**Data in this exercise:**
- Opening Delimiter -
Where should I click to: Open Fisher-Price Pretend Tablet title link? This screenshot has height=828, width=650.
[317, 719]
- Closing Delimiter -
- Opening Delimiter -
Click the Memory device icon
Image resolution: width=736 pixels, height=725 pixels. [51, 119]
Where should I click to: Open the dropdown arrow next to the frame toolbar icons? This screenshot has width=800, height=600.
- Closing Delimiter -
**Work request:**
Copy range, inclusive: the line holding "Click the Memory device icon" to the line holding "Where should I click to: Open the". Reproduce exactly those lines of the records above and no others.

**Reply to the exercise:**
Click the Memory device icon
Image resolution: width=736 pixels, height=725 pixels. [51, 119]
Where should I click to: Open the dropdown arrow next to the frame toolbar icons? This screenshot has width=800, height=600.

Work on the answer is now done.